§ **Short exercise**:
Swap every occurrence of "computer-use agent" in the data below for "screen-control agent", leaving everything else as it is.

>>>

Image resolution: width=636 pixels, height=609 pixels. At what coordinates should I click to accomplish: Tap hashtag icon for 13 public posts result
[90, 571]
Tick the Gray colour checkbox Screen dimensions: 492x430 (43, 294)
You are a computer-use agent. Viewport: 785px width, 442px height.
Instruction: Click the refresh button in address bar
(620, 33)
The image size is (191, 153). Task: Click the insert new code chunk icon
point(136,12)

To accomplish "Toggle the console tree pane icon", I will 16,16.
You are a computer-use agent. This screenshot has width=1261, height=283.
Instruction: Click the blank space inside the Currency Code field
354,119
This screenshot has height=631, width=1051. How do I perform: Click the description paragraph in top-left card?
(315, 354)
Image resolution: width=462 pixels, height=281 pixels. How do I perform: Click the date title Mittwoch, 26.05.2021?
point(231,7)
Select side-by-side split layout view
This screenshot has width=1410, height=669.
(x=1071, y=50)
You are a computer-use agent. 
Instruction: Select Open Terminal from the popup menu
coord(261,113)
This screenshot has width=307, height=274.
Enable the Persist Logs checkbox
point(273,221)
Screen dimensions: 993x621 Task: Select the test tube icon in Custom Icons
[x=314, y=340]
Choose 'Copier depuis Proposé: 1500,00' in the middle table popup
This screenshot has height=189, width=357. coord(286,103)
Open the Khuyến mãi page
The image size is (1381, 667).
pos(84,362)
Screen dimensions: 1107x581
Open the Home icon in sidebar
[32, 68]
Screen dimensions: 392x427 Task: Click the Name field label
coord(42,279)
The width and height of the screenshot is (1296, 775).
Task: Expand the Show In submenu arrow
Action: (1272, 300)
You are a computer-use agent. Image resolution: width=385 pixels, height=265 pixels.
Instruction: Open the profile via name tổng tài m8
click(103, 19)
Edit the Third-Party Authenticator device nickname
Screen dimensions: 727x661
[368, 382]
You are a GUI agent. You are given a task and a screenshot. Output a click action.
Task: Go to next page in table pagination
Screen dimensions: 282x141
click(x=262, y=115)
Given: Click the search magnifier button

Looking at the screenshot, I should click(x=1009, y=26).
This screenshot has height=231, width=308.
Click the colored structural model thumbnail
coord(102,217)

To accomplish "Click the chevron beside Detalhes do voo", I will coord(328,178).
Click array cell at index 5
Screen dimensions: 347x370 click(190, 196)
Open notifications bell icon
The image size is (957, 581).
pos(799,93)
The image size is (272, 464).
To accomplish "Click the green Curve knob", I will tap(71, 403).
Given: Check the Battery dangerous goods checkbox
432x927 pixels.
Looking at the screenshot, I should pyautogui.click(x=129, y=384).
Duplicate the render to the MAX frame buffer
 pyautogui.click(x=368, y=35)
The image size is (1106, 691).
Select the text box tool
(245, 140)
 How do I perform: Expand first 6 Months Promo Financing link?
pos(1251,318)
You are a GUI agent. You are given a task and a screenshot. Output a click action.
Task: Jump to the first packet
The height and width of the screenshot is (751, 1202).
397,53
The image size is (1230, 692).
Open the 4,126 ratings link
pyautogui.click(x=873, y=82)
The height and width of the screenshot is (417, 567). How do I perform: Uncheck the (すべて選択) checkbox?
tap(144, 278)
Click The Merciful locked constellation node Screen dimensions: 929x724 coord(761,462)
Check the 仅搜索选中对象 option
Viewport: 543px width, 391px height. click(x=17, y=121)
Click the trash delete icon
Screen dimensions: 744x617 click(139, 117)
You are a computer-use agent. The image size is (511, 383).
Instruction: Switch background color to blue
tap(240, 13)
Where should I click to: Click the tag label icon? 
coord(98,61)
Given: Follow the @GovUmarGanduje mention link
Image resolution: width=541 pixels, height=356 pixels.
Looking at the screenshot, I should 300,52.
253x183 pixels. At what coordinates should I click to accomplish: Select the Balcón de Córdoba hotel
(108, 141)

<<<

§ **Output of the task**:
Image resolution: width=636 pixels, height=609 pixels. At what coordinates should I click to accomplish: Tap hashtag icon for 13 public posts result
[90, 571]
Tick the Gray colour checkbox Screen dimensions: 492x430 (43, 294)
You are a screen-control agent. Viewport: 785px width, 442px height.
Instruction: Click the refresh button in address bar
(620, 33)
The image size is (191, 153). Task: Click the insert new code chunk icon
point(136,12)

To accomplish "Toggle the console tree pane icon", I will 16,16.
You are a screen-control agent. This screenshot has width=1261, height=283.
Instruction: Click the blank space inside the Currency Code field
354,119
This screenshot has height=631, width=1051. How do I perform: Click the description paragraph in top-left card?
(315, 354)
Image resolution: width=462 pixels, height=281 pixels. How do I perform: Click the date title Mittwoch, 26.05.2021?
point(231,7)
Select side-by-side split layout view
This screenshot has width=1410, height=669.
(x=1071, y=50)
You are a screen-control agent. 
Instruction: Select Open Terminal from the popup menu
coord(261,113)
This screenshot has width=307, height=274.
Enable the Persist Logs checkbox
point(273,221)
Screen dimensions: 993x621 Task: Select the test tube icon in Custom Icons
[x=314, y=340]
Choose 'Copier depuis Proposé: 1500,00' in the middle table popup
This screenshot has height=189, width=357. coord(286,103)
Open the Khuyến mãi page
The image size is (1381, 667).
pos(84,362)
Screen dimensions: 1107x581
Open the Home icon in sidebar
[32, 68]
Screen dimensions: 392x427 Task: Click the Name field label
coord(42,279)
The width and height of the screenshot is (1296, 775).
Task: Expand the Show In submenu arrow
Action: (1272, 300)
You are a screen-control agent. Image resolution: width=385 pixels, height=265 pixels.
Instruction: Open the profile via name tổng tài m8
click(103, 19)
Edit the Third-Party Authenticator device nickname
Screen dimensions: 727x661
[368, 382]
You are a GUI agent. You are given a task and a screenshot. Output a click action.
Task: Go to next page in table pagination
Screen dimensions: 282x141
click(x=262, y=115)
Given: Click the search magnifier button

Looking at the screenshot, I should click(x=1009, y=26).
This screenshot has height=231, width=308.
Click the colored structural model thumbnail
coord(102,217)

To accomplish "Click the chevron beside Detalhes do voo", I will coord(328,178).
Click array cell at index 5
Screen dimensions: 347x370 click(190, 196)
Open notifications bell icon
The image size is (957, 581).
pos(799,93)
The image size is (272, 464).
To accomplish "Click the green Curve knob", I will tap(71, 403).
Given: Check the Battery dangerous goods checkbox
432x927 pixels.
Looking at the screenshot, I should pyautogui.click(x=129, y=384).
Duplicate the render to the MAX frame buffer
 pyautogui.click(x=368, y=35)
The image size is (1106, 691).
Select the text box tool
(245, 140)
 How do I perform: Expand first 6 Months Promo Financing link?
pos(1251,318)
You are a GUI agent. You are given a task and a screenshot. Output a click action.
Task: Jump to the first packet
The height and width of the screenshot is (751, 1202).
397,53
The image size is (1230, 692).
Open the 4,126 ratings link
pyautogui.click(x=873, y=82)
The height and width of the screenshot is (417, 567). How do I perform: Uncheck the (すべて選択) checkbox?
tap(144, 278)
Click The Merciful locked constellation node Screen dimensions: 929x724 coord(761,462)
Check the 仅搜索选中对象 option
Viewport: 543px width, 391px height. click(x=17, y=121)
Click the trash delete icon
Screen dimensions: 744x617 click(139, 117)
You are a screen-control agent. The image size is (511, 383).
Instruction: Switch background color to blue
tap(240, 13)
Where should I click to: Click the tag label icon? 
coord(98,61)
Given: Follow the @GovUmarGanduje mention link
Image resolution: width=541 pixels, height=356 pixels.
Looking at the screenshot, I should 300,52.
253x183 pixels. At what coordinates should I click to accomplish: Select the Balcón de Córdoba hotel
(108, 141)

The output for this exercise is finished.